Abstract
A method for the determination of β-agonists was developed by combining the separation of analytes through high-performance liquid chromatography, with a reversed-phase column, coupled to the pulsed amperometric detection at a glassy carbon electrode. Preliminary experiments, using cyclic voltammetry, allowed for an understanding of the electrochemical behavior of clenbuterol, fenoterol, and terbutaline. By analyzing the electrochemical response, the conditions for detecting the analytes and for cleaning the working electrode were identified. The proposed potential-time profile was designed to prevent contamination of the carbon electrode following consecutive analyses, so ensuring a reproducible and sensitive quantitative determination. The waveform electrochemical parameters, including detection and delay times, have been optimized in terms of sensitivity, detection limits, and long-term response stability. The chromatographic separation was carried out using a C8 column in isocratic mode, and a mixture of acetic acid and acetonitrile. The optimized experimental conditions were used for the analysis of standard solutions and real samples. Detection limits, lower than the maximum residue limit set for clenbuterol by European directives, were obtained for all β-agonists investigated. The method validation was performed by evaluating the linearity, selectivity, precision, and recovery.

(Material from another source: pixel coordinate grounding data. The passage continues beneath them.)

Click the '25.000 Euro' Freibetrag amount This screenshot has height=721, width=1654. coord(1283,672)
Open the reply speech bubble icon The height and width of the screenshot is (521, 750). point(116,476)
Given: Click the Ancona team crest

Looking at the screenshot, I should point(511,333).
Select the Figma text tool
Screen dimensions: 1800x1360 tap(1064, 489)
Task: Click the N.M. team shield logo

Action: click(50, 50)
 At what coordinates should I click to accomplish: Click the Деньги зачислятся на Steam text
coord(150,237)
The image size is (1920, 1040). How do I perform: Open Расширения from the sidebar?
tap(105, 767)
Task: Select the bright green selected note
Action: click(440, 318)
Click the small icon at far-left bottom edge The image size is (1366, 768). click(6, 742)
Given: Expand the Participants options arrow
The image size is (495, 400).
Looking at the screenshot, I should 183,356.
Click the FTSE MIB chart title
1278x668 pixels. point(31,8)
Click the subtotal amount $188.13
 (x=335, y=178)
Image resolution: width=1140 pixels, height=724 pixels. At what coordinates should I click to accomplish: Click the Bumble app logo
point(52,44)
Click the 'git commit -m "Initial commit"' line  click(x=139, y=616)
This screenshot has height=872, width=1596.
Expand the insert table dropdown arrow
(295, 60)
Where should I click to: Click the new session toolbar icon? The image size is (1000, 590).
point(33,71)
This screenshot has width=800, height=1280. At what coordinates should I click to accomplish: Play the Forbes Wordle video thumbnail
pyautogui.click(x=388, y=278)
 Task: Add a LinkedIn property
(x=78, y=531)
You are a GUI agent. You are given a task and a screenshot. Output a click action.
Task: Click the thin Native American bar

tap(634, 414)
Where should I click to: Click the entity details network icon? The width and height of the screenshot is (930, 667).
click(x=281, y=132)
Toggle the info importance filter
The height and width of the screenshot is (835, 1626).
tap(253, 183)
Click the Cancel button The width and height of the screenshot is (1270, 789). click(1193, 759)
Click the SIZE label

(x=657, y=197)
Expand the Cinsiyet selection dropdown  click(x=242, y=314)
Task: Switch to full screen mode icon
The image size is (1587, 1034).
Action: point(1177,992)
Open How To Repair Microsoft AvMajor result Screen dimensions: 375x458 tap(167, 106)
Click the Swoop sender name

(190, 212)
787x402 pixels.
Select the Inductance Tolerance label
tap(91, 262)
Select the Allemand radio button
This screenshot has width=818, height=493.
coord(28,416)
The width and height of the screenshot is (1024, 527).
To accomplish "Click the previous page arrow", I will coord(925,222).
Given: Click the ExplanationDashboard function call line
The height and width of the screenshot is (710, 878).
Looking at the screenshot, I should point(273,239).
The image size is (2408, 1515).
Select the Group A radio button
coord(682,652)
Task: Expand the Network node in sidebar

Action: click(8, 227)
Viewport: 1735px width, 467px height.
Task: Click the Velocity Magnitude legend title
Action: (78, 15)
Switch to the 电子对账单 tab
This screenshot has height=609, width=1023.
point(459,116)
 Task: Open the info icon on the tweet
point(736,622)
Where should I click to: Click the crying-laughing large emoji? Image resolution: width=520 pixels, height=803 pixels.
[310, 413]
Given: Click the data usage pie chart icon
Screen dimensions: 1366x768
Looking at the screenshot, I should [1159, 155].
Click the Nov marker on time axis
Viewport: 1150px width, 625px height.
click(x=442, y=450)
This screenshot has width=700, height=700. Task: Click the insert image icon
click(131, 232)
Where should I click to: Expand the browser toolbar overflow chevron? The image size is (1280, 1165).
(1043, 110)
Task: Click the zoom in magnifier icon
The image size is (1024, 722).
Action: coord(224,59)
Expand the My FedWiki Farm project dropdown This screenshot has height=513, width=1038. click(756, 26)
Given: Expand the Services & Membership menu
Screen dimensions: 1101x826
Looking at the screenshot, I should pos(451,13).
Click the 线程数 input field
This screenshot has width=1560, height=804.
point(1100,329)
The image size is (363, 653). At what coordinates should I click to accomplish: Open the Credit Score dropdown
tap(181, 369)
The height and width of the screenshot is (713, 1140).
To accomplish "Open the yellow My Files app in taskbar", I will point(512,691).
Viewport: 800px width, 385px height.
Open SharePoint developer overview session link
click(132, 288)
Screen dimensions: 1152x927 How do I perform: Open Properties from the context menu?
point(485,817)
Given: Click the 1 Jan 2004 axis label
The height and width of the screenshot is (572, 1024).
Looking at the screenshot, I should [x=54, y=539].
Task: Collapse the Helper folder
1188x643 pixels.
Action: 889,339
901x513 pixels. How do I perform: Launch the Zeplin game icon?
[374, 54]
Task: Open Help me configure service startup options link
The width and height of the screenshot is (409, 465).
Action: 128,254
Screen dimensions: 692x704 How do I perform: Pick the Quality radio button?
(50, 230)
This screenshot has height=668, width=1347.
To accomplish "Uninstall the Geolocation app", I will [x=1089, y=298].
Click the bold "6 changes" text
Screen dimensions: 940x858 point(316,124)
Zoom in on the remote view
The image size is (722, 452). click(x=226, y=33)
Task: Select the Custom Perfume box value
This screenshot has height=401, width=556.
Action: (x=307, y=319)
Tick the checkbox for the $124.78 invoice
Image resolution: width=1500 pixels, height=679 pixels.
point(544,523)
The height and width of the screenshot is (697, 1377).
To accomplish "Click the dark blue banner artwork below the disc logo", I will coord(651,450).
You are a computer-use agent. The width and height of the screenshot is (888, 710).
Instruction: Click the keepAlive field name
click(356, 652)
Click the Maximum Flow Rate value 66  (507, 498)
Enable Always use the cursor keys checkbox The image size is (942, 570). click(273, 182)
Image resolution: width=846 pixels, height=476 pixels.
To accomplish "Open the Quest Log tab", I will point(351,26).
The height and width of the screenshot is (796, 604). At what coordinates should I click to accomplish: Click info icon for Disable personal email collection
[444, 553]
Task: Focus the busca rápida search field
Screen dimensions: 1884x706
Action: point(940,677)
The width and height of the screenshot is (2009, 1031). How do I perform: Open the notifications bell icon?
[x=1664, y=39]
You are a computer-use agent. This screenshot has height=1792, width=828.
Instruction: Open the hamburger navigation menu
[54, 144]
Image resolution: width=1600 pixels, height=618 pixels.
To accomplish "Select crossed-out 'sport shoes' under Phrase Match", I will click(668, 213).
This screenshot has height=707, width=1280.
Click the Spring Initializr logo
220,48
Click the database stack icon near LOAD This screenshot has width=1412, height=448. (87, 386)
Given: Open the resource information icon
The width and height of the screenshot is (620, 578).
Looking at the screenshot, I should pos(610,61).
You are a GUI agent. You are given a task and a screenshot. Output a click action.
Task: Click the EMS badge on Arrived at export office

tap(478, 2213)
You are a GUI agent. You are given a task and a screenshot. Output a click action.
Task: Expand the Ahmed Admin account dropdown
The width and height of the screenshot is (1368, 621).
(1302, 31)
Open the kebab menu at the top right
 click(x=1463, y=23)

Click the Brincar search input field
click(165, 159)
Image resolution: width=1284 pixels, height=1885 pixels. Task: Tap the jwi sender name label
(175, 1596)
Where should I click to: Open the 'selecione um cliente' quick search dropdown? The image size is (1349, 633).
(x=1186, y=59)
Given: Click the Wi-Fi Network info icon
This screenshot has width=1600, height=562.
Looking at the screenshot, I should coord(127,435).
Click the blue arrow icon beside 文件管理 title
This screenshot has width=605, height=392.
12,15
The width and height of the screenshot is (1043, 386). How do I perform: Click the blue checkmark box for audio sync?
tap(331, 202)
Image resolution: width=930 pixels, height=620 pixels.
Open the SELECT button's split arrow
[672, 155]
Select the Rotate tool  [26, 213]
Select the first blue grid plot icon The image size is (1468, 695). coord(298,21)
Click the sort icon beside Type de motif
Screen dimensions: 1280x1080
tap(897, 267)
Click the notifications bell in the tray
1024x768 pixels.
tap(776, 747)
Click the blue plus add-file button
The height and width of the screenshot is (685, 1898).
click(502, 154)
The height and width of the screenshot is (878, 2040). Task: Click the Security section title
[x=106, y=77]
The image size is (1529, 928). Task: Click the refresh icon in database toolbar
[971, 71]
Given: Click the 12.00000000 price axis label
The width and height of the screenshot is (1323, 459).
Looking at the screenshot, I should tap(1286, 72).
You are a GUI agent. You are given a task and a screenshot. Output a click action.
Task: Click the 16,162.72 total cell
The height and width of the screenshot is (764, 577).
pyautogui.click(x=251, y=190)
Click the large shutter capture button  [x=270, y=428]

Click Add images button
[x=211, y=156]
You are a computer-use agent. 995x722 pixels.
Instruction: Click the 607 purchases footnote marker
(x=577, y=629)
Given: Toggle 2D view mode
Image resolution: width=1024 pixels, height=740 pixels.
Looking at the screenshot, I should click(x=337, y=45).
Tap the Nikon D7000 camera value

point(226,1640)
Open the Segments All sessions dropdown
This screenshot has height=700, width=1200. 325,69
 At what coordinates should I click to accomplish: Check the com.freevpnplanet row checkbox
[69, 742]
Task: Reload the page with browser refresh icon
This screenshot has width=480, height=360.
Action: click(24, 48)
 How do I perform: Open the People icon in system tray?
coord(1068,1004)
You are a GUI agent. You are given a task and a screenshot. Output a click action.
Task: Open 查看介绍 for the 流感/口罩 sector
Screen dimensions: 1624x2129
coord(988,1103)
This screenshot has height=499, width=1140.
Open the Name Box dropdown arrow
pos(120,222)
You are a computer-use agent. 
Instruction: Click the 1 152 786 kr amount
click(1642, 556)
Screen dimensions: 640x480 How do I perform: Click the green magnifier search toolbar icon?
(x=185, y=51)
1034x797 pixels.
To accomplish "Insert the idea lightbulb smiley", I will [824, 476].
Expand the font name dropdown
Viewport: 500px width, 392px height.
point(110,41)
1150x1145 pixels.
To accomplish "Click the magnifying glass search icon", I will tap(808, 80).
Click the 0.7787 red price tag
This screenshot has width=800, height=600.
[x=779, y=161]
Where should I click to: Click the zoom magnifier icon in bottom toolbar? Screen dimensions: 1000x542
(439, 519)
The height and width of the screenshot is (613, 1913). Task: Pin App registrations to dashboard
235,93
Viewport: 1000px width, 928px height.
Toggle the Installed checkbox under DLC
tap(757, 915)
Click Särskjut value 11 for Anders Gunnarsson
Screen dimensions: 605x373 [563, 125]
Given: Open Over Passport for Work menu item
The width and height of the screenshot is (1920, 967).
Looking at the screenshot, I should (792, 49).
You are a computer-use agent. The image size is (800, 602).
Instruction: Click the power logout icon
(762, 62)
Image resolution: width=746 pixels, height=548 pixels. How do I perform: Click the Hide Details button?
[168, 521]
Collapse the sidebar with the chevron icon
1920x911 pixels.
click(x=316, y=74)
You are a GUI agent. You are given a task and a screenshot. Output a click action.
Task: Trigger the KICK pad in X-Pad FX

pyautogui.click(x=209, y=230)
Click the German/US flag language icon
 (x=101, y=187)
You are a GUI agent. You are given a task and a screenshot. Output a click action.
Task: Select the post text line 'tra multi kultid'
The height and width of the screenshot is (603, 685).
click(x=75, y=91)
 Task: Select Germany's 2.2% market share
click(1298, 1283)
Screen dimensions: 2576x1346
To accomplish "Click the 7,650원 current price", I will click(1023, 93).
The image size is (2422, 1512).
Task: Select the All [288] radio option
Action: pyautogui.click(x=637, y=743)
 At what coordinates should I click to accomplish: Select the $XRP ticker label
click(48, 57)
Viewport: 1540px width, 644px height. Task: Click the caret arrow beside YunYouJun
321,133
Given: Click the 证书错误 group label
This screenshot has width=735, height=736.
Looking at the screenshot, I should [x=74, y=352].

Calf urine samples were used to verify the applicability of the proposed method, analyzing both enriched and naturally contaminated urine samples.
Highlights
The oxidation, attributed to the terbutaline phenolic groups, occurs at a very close potential (1.03 V) of that observed for clenbuterol, showing that glassy carbon electrode (GCE) in acetic/acetonitrile medium is suitable for the simultaneous electrochemical detection of β-agonists
Cyclic voltammetry (CV) experiments evidenced that β-agonists have the advantage/drawback of adsorbing on glassy carbon electrodes
These results suggest that a cleaning before each subsequent electrochemical measurement is necessary, a well-designed triple potential step waveform would be suitable to detect β-agonists following liquid chromatographic separations with organic mobile phases
Summary
Beta-adrenoceptor agonists (β-As) are derivatives of phenylethanolamine with different substituents on the aromatic ring and terminal amino group These compounds have been commonly used as a bronchodilator medicine for the treatment of human chronic obstructive pulmonary disease and asthma [1,2,3]. Some of these compounds may be misused as performance-enhancing drugs in athletes to enhance performance due to their ergogenic potential and anabolic effects [4] Another prohibited application of these substances is their use as veterinary drugs; they have been widely used in livestock to improve the transformation of the level of fat into the production of muscle proteins [5,6]. These illegal uses have harmful effects on human health since beta-agonist residues can accumulate in animal tissues and organs and may have a pharmacological effect in human, such as dizziness, headache, hypokalemia, nausea, tachycardia, cardiac QT interval changes, and effects in the central nervous system such as nervousness and difficulty sleeping [7]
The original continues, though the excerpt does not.